Another tug at his leg had him slipping slightly back down into the room. "I wouldn't lie like that if I were you, little brother." Isis scolded and pulled again. "Bad things happen to those that lie."

"Aaaaaah!" Marik yelled as he lost his miniscule hold on the vent and fell back down into the room. At least Isis was nice enough to move the chairs. He landed on the panel unceremoniously with and, "Oof!"

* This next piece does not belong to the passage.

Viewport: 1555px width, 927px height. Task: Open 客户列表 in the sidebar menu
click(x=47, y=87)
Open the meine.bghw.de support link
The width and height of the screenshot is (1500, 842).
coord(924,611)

The gang turned in time to see Marik's fall and his landing. They all rushed over to find Marik picking himself up off the floor, rubbing his butt and grumbling he glared at them all.

"My, my. What were you doing in that vent?" Pegasus wondered aloud, "You couldn't be trying to leave could you?"

Marik hid his face in shame, because that was exactly what he had been trying to accomplish with his little stunt. "Shut up."